There is no argument that the DHTC setting — on the edge of Kapi'olani Park, below one of the world's most well-known sites and steps from a beach that stirs millions of imaginations — is astonishingly beautiful.

Finding common ground to salvage a Hawai'i tennis legacy is something else again.

Those that play regularly at Diamond Head, or used to, are appalled at the state of the public courts and frustrated that their efforts to help are not always appreciated. They mourn the move of longtime City & County tennis specialist Don Andrews to the relatively new Patsy T. Mink CORP Tennis Complex and feel as abandoned as Andrews' empty, locked little office.

The city, mired in economic problems that promise to get worse, is searching for new ways to bring the courts back that don't involve the $100,000-plus commitment — per court — it would take to reconstruct Nos. 1 to 4 at the 10-court complex. They are too far gone to be resurfaced, and Nos. 8 and 9 probably are, too. Only the stadium court, redone in a USTA push in 2006, is in good shape.

Parks and Recreation director Lester Chang is researching new overlay surfaces that are not hardcourt, but can be put in for less money and guaranteed up to 25 years. The Oahu Club and Kona Village have put in Premier courts, a composite combined with acrylic coating often used for Davis Cup.

"I'm looking at trying a couple methods as a test," Chang said. "The other thing tennis players talk to me about is the consistency of the bounce, so I'm trying to keep all that in mind. I'm looking at trying to get these courts done pretty quickly, those first four for sure."

COMPLAINTS ROLL IN

Chang is talking about a matter of months. The DHTC regulars — mostly retirees in the morning and workers in the afternoon — have been complaining more than a year. They have a range of gripes that begin with the condition of the courts and include the sad state of the bathrooms, lack of maintenance and staff (since last year) and access to locked areas and equipment.

A few have tried to keep the area up with paint and other work, and new windscreens were donated, but an organized effort like Adopt-A-Park, which has worked well at CORP and Ala Moana, and for Little League fields, has not come to fruition.

It is a dramatic departure from DHTC's storied history. Diamond Head is where Hawai'i's finest players used to flock, and some of the best in the world.

"I played Jack Kramer there, Maureen Connolly, Maria Bueno when she was No. 1 in the world," recalled retired University of Hawai'i tennis coach Jim Schwitters, a member of the Hawai'i Tennis Hall of Fame. "Movie stars played there. It was a fantastic place. I played with Bobby Riggs. One day somebody called me up and said there's a guy here who wants to beat you. I came down on my lunch hour. It was Pancho Gonzalez."

MAGICAL LOCATION

But it is the center's magical location and diversity that set it apart from pretty much any tennis complex in the world. It used to be known as the place where any tennis player could play Hawai'i's best and worst players in the same day.

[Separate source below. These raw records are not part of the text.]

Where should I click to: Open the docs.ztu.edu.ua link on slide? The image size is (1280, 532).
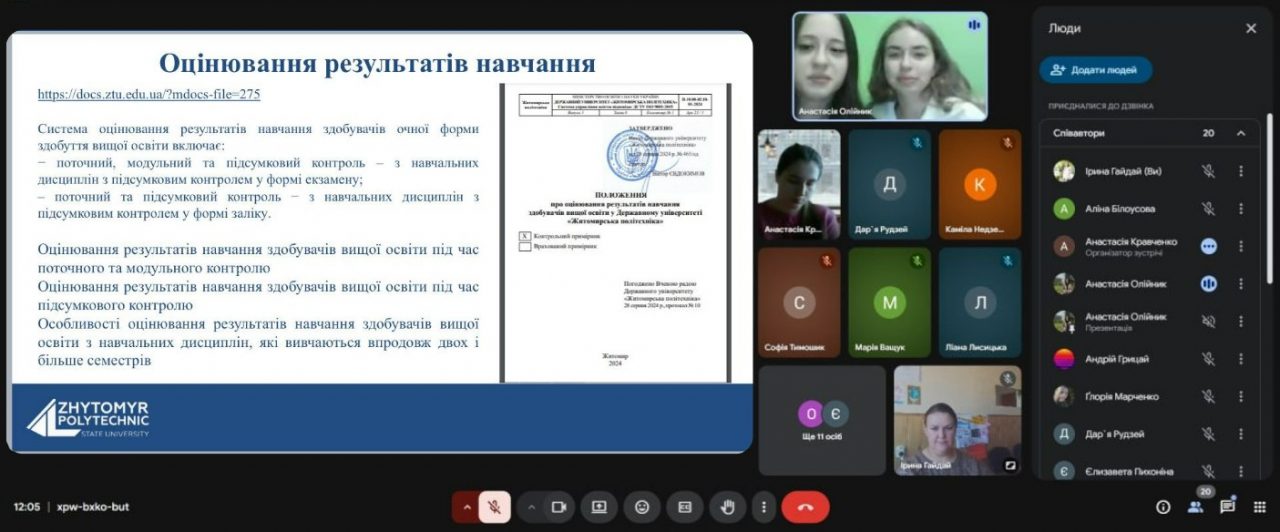(x=149, y=94)
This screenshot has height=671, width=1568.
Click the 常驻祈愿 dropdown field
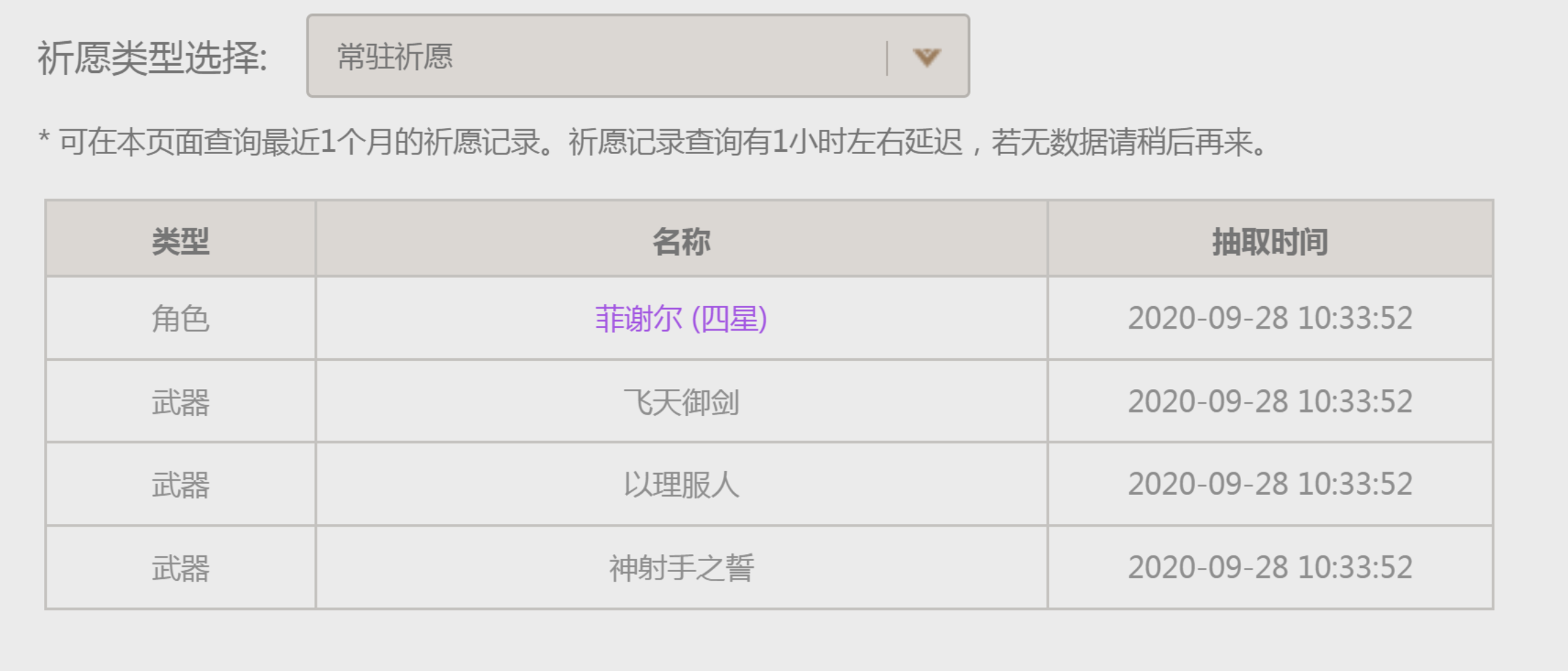click(x=638, y=56)
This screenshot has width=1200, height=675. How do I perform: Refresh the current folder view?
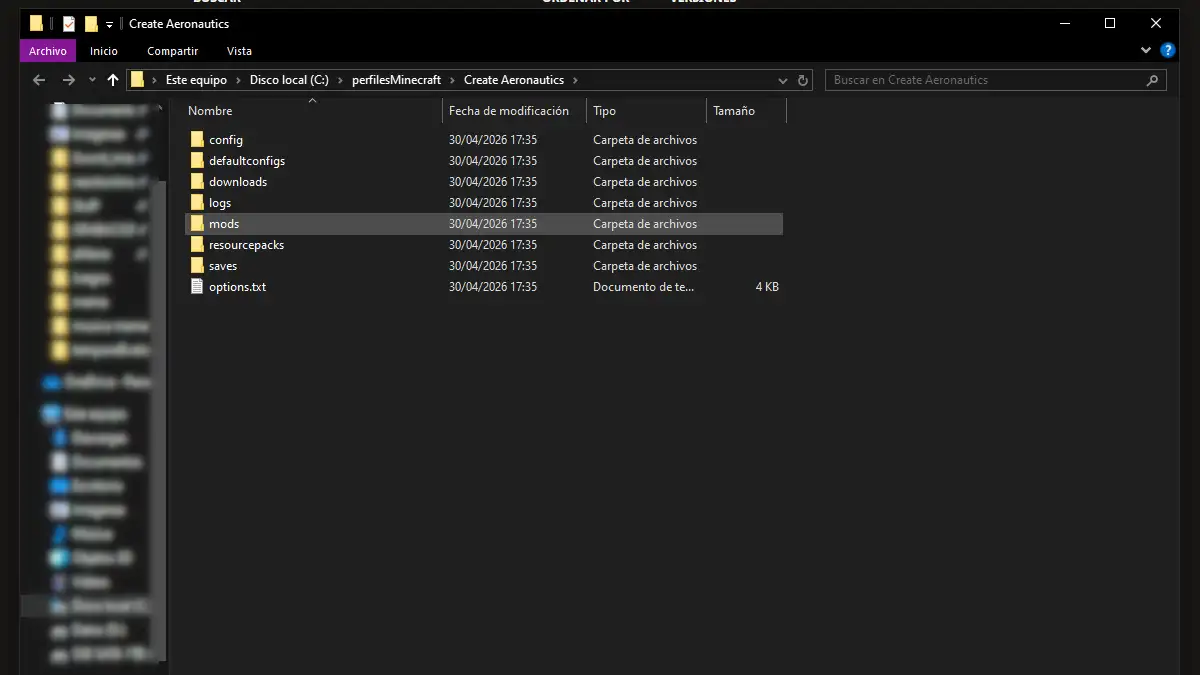(803, 80)
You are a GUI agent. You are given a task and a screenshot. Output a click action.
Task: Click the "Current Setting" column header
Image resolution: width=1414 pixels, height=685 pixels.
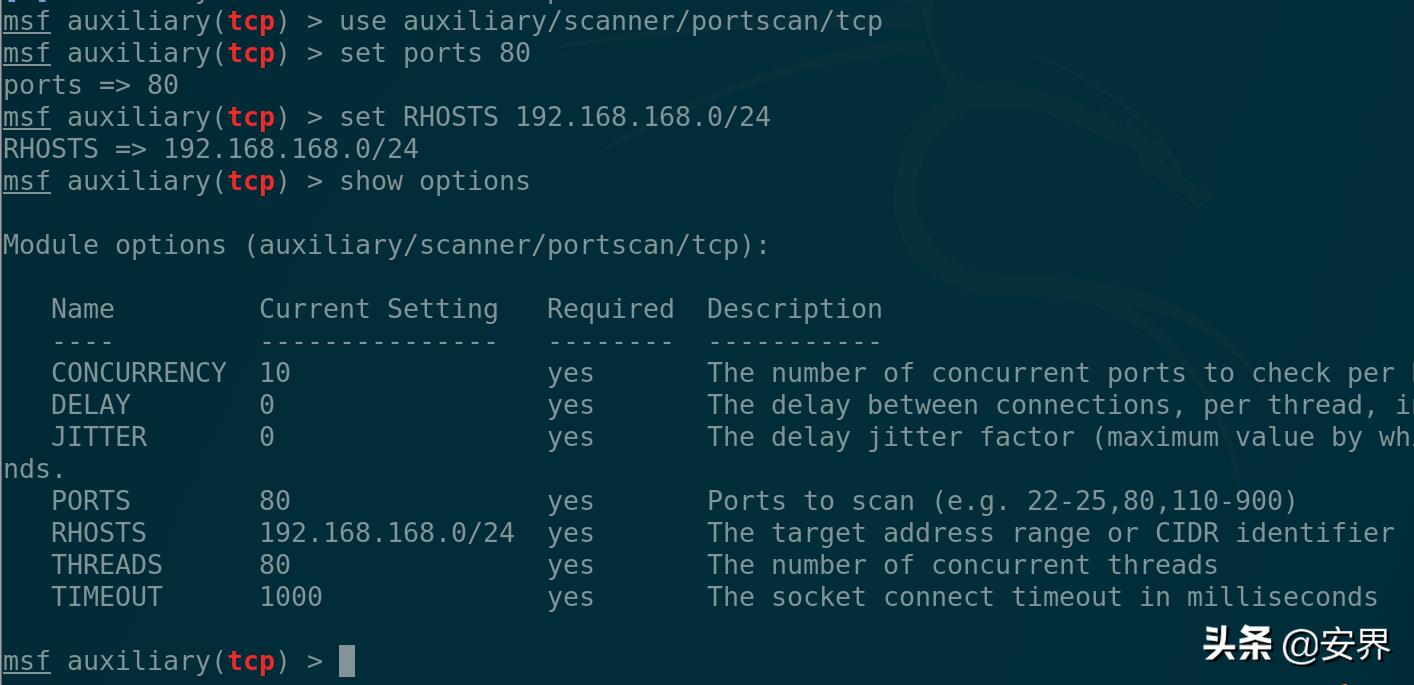(x=378, y=309)
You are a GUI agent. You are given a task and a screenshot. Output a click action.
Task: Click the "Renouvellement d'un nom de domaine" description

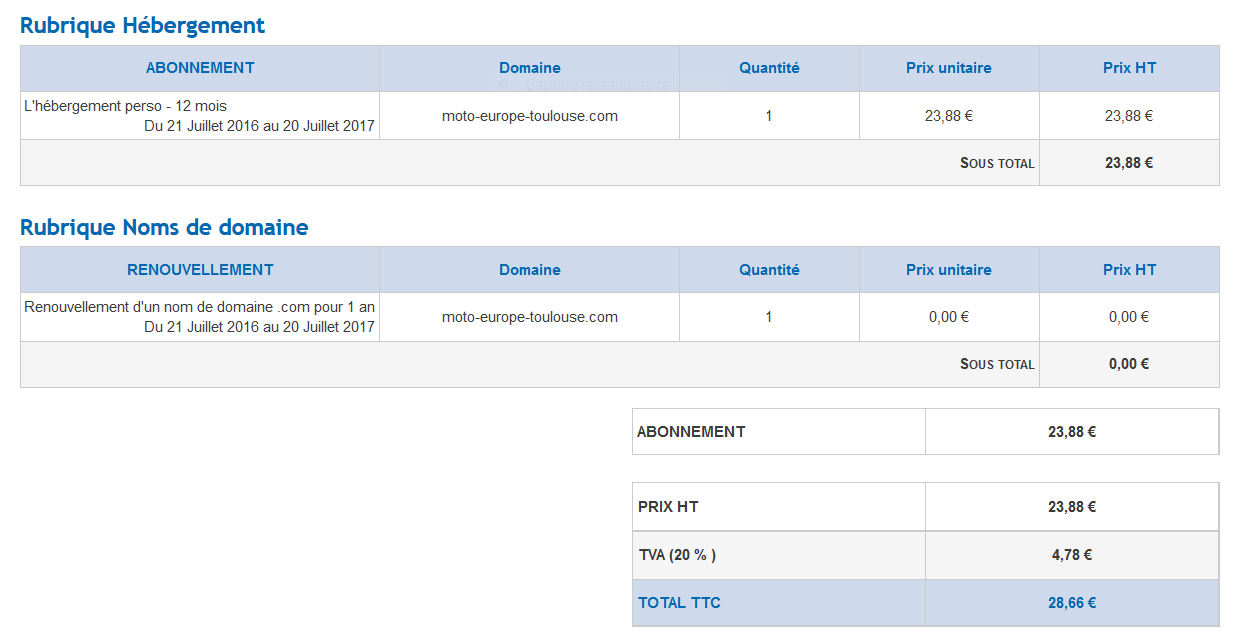point(199,307)
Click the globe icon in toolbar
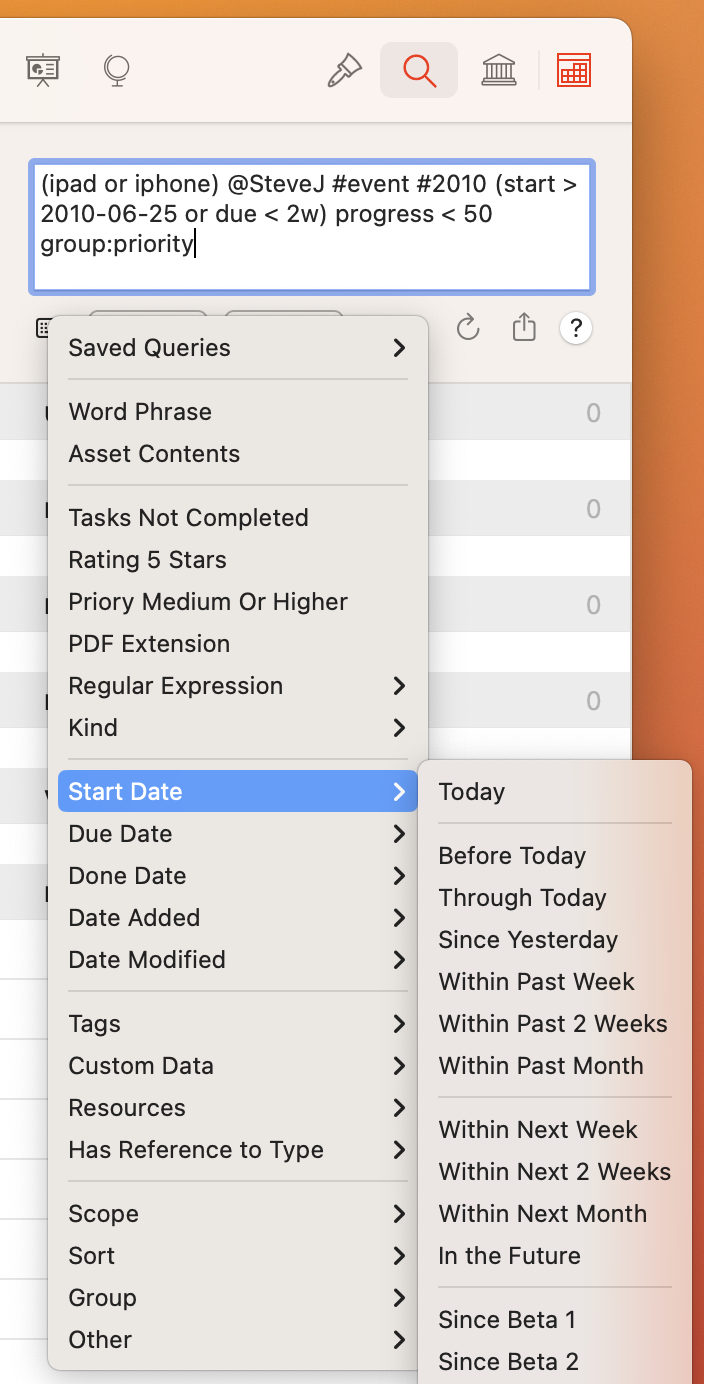The width and height of the screenshot is (704, 1384). pos(118,70)
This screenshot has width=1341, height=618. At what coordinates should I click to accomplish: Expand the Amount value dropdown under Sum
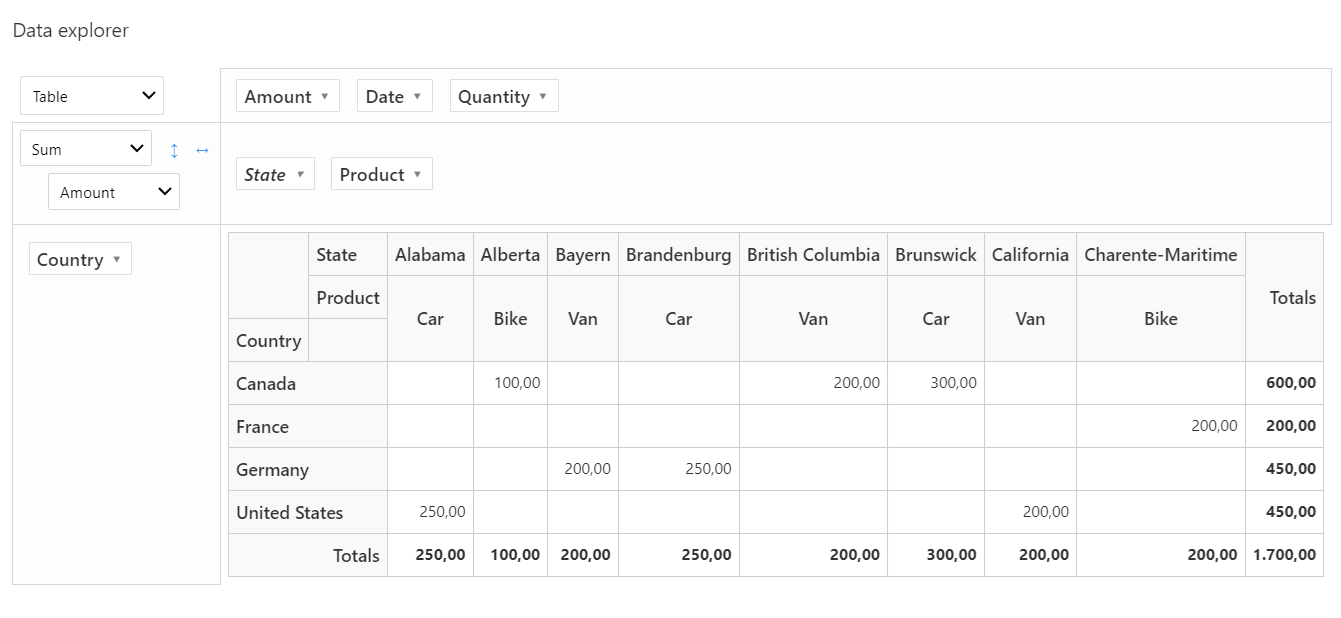pos(114,192)
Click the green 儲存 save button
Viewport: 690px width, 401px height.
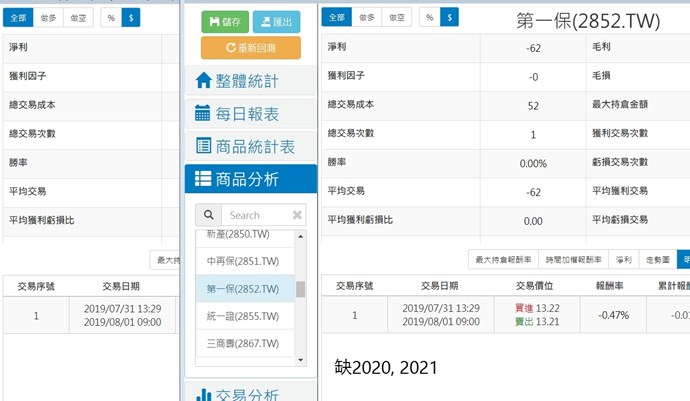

It is centrally located, close for kama'aina and closer still for most tourists. Tour groups planned trips around DHTC and visitors came back year after year to pick up games on free courts in an idyllic setting. From October to April, the place was often packed with snowbird tennis players more interested in DHTC than Waikiki.

"Whenever somebody moves the headquarters of recreational tennis to Central O'ahu the focus is going to come off Diamond Head Tennis Center," said John Tullius, who has played there since 1972 and wrote a glowing article about it for Tennis Magazine years ago. "I think that's what happened. I don't think they realize what's going on and the historical significance of Diamond Head. What a wonderful place to play. Over the years many, many people played here ... Stan Smith, Arthur Ashe, Agassi, I've seen them all here. Now it's impossible. It's not a world-class facility anymore.

"Also, it was a gathering place. CORP is not a gathering place. You go to tournaments there."

STORIED HISTORY

Back in the 1960s, the four-court DHTC site was a private club. Schwitters remembers paying $14 a month to play and "all the good players were there." The city took it over in 1972 and opened it, free to the public, adding six courts.

Andrews kept it busy with tournaments and most of Hawai'i's best juniors, open and senior players came often. DHTC "adopted" UH players, Schwitters said. He also recalled playing Elston Wyatt in a state final with fans sitting on top of the women's restroom. Stanford, with Roscoe Tanner, played the 'Bows there before 800 people.

Schwitters has "never seen it in worse condition," and he is not alone. The city, which oversees more than 200 courts, is trying to change that. The USTA's Hawai'i Pacific Section wants to help, and mediate a situation that has grown difficult, according to executive director Ron Romano, himself a former DHTC regular.

"My thing is, we're here to help," Romano said. "We want to do whatever we can to bridge the gap and keep dialog going with the Parks and Recreation, and come up with a win-win solution."

Romano believes the city is now "trying to do whatever it can very quickly" to bring back the courts, which will foster good will. Beyond that, he sees the DHTC "volunteers" having a "real sense of ownership" and their willingness to work on maintaining DHTC is ideal for Adopt-A-Park.

Any step forward at this point is better than all the steps backward that have been taken the past year. Tullius, who has traveled, lived and written all over the world, believes only a few places can match DHTC's unique charms, with tennis players "hanging around" and watching good players, and older players hitting with kids.

"That spot can't be duplicated," Tullius said. "It is so beautiful, right across the street from the beach, the trees and tradewinds all right there. If the powers that be knew what was going on and the historical and social importance to the makeup of Waikiki ... it's an important element to attract tennis players. They go there and want to play tennis at Diamond Head. If it was buffed up again, hundreds and hundreds of people would be there."